_SELECTION_
^^^^

Obviously, it's written in a pseudo-military context, covering mostly McChrystal's time in Iraq as the senior special forces commander, but the lessons are easily ported to the civilian domain of large scale projects and business or agency endeavors.

What's in it for program managers and portfolio leaders
The big takeaways are given by the title of the book:
  • The payoff and advantages of teams at small scale -- shared commitment, speed, and collaboration to achieve mission and goal -- are obtainable at large scale
  • By corollary, reduction-style organization (or "reductionism" in McChrystal's vernacular) -- by which is meant hierarchical work breakdown with parallel breakdown of management tasks -- is too slow and too myopic, and too prone to suboptimizing for tactical advantage
  • Networks replace hierarchies; senior management and middle management are all nodes on a common network.
  • As in all networks, multi-lateralism replaces stove-piped escalation.
  • There is network access to decision-making data
  • Complexity is a world onto itself; complexity is a lot more than complicated, because complex systems and situations defy exact forecasting and understanding
For McChrystal, and especially in a context of time-sensitive opportunities, the first point (dare I say 'first bullet'?) is the main point: it's really speed of decision-making and deployment, made possible by breadth of collaboration.

You can't get rid of some stovepipes
One thing he says that struck me is that no matter how extensive a network, at some point it comes up against the boundary of another network or a stovepipe which is not transparent. Then what?

His solution is to send someone into the other camp to be a emissary and collaborator. In the world of States, we call these people ambassadors. The concept is applicable to stovepipes and other management challenges.

ToT is not a new idea, but McChrystal's insights are worthy
In all the project management books I've written over the past 15 years, I've extolled the advantages of teams of teams, though my experiences are small set beside McChrystal's. So, in some ways, I'm a very sympathetic reader of what McC has to say:
  • ToT is not efficient and not inherently lean. Teams overlap; teams have redundant staff and materials; a lot of the network communication is not useful to many who hear it. Reduction style management is F.W. Taylor's management science: everything lean to the point of no excess cost anywhere. But Taylor was not a team guy! (Attention: agile planners. Agile is not particularly efficient either)

^^^^

_EXCERPTED DATA_

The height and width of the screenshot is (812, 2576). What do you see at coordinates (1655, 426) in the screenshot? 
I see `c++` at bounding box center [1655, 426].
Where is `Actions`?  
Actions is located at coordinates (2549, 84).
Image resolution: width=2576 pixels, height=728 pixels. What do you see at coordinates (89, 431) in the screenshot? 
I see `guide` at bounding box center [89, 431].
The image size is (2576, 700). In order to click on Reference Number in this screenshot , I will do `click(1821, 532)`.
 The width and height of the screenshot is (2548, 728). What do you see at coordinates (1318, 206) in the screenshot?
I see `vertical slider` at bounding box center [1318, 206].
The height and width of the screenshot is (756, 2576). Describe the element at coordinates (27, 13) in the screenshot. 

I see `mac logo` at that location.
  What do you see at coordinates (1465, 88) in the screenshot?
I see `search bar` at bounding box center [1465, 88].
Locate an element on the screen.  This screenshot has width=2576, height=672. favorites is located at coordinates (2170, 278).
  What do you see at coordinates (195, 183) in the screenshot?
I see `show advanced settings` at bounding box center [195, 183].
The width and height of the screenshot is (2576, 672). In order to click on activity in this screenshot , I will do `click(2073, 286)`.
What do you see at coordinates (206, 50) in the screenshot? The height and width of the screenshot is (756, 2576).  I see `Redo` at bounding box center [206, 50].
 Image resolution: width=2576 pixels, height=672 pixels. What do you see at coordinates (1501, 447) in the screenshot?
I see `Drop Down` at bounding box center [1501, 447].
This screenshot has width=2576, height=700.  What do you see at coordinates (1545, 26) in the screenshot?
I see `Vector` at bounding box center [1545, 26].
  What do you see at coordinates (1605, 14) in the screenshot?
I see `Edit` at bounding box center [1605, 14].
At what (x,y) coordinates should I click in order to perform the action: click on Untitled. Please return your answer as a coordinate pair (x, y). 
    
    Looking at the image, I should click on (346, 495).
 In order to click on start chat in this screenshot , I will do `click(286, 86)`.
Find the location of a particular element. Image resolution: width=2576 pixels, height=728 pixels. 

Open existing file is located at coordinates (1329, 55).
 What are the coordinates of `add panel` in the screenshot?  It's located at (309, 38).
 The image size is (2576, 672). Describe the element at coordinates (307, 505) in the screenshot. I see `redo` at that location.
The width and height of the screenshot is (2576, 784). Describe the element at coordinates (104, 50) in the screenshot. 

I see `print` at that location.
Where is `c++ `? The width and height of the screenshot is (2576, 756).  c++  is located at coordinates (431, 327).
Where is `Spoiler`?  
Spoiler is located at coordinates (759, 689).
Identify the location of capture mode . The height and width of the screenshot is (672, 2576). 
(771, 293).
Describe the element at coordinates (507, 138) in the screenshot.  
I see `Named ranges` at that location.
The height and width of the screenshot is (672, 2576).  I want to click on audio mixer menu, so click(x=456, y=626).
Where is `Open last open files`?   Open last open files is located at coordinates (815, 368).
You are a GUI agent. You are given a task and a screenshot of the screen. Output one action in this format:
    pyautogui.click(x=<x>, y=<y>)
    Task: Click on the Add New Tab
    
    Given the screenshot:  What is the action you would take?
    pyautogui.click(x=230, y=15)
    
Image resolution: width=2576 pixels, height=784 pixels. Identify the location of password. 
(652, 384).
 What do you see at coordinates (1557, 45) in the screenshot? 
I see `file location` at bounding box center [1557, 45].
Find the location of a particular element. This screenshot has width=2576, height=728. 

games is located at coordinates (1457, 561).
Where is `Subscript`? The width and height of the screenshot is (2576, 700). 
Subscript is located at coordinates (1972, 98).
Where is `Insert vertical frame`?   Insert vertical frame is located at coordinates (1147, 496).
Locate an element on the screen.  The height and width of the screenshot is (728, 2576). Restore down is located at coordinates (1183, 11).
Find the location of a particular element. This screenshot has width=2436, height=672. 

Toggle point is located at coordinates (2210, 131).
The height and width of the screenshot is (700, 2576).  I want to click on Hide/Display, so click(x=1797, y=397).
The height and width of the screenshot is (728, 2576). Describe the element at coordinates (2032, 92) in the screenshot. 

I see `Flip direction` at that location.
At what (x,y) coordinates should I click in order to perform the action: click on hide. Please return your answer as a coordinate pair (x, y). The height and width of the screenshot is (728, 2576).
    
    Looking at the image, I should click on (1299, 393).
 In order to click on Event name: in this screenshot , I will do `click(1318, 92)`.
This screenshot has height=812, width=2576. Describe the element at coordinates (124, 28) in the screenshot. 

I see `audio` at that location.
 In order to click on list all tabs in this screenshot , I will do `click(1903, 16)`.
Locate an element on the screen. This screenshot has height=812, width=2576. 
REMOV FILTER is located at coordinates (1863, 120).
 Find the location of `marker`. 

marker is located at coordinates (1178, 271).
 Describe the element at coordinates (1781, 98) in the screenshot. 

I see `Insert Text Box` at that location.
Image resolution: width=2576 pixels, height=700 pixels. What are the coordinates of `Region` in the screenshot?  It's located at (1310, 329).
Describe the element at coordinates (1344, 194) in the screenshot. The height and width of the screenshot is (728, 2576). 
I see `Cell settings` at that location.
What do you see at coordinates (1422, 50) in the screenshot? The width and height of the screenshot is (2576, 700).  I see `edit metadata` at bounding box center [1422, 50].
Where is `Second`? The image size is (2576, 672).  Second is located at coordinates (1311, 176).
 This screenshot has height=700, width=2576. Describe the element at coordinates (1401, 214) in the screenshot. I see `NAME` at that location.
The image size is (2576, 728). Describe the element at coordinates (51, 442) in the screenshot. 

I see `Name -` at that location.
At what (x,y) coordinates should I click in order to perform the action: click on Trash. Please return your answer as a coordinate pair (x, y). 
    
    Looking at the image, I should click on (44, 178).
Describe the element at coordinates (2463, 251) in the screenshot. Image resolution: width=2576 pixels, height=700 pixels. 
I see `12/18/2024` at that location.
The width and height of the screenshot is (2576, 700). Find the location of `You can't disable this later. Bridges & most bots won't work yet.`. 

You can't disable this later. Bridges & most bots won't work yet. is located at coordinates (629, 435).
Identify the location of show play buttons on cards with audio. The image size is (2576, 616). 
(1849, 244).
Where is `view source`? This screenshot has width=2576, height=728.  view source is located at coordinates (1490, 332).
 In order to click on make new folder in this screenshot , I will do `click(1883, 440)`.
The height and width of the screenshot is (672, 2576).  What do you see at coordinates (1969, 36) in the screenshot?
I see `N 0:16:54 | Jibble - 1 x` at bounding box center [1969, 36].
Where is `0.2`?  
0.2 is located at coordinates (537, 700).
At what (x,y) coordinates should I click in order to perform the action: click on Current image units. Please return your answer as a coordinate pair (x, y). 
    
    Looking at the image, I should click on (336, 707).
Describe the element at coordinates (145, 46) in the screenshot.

^^^^

_EXERCISE SET_
• A. List the section headings in the McChrystal passage.
• B. Please repeat the rows word for word, beginning at the line that has "coordinates (1490, 332)." and stopping after the line that has "In order to click on make".
The passage and the rows are two unrelated pieces of material.

_ANSWER LIST_
• A.
What's in it for program managers and portfolio leaders
You can't get rid of some stovepipes
ToT is not a new idea, but McChrystal's insights are worthy

• B.
Where is `view source`? This screenshot has width=2576, height=728.  view source is located at coordinates (1490, 332).
 In order to click on make new folder in this screenshot , I will do `click(1883, 440)`.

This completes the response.